### Aufgabe
Übersetze aus dem Text zum kostenlosen Nahverkehr den Satz „Der Deutsche Städte- und Gemeindebund verwies vor allem auf die Kostenfrage.“ ins Englische.

### Textabschnitt

Skepsis beim kostenlosen Nahverkehr
14. Februar 2018Die Überlegungen der Bundesregierung für einen kostenlosen Nahverkehr in von Autoabgasen belasteten Städten stoßen auf viel Skepsis. Der Deutsche Städte- und Gemeindebund verwies vor allem auf die Kostenfrage. "Die Kommunen und Verkehrsbetriebe können es jedenfalls nicht bezahlen", sagte Hauptgeschäftsführer Gerd Landsberg der "Rhein-Neckar-Zeitung". Die Einnahmen von rund 13 Milliarden Euro pro Jahr im öffentlichen Nahverkehr würden auch benötigt, um besser zu werden und Angebote auszubauen. Gratis fahren könne höchstens ein langfristiges Zukunftsprojekt werden. Erforderlich seien deutlich mehr Fahrzeuge und Personal.
Auch der Verband kommunaler Unternehmen (VKU) sieht größere Hürden. Zwar dürfe es bei der Vermeidung von Fahrverboten keine Denkverbote geben, sagte der VKU-Präsident und Mainzer Oberbürgermeister Michael Ebling der Deutschen Presse-Agentur. Er schränkte ein: "Kostenloser Nahverkehr ist eine visionäre Vorstellung, die auf jeden Fall mehrere Testballons braucht. Denn so einfach ist das nicht." Der Bund müsse sagen, wie er so etwas bezahlen möchte. "Zudem stelle ich mir die Frage, wie das in der Praxis umgesetzt werden soll", meinte Ebling. Mehr Menschen mit dem ÖPNV zu befördern, bedeute, neue Busse und Straßenbahnen zu kaufen und an die infrastrukturellen Gegebenheiten anzupassen. "Kurzfristig lässt sich so etwas nicht umsetzen."

### Vorliegende Einträge
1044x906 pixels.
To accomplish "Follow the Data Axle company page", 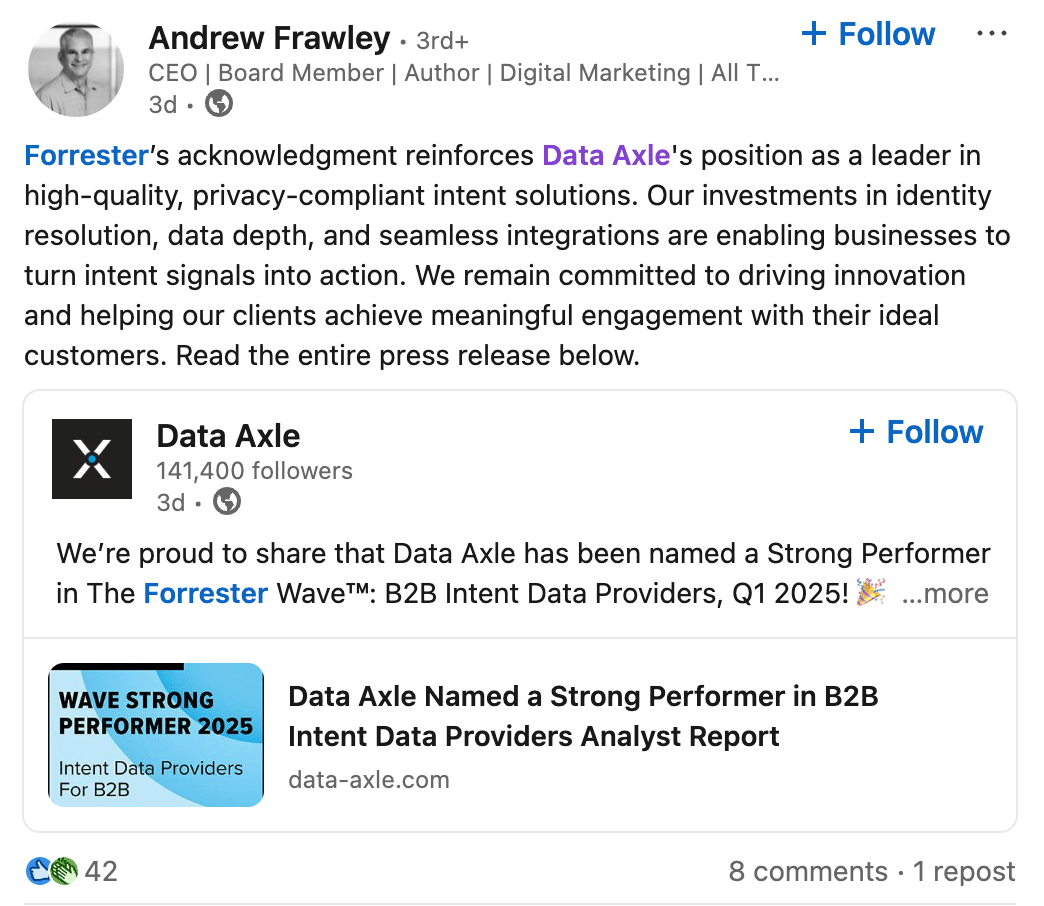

==

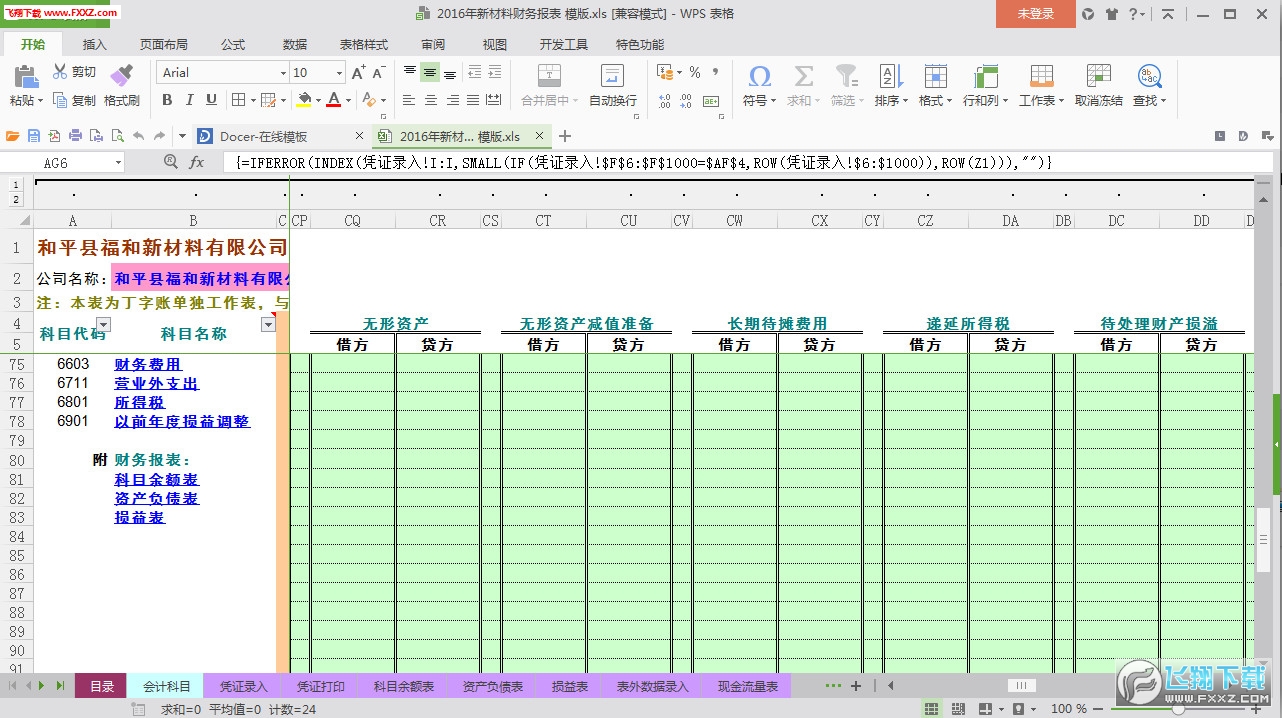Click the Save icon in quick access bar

==

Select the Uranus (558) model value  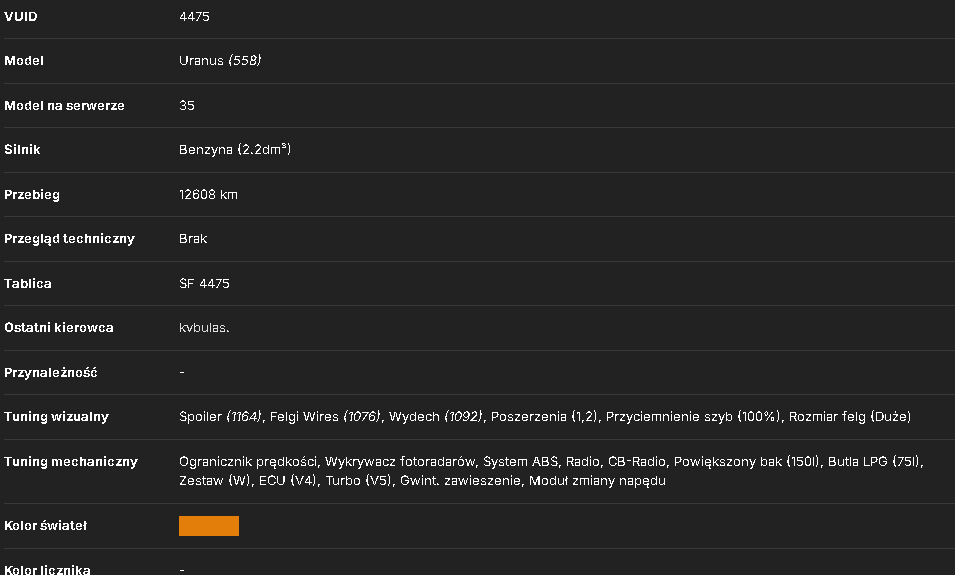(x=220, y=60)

### Antwort
The German Association of Towns and Municipalities pointed above all to the question of cost.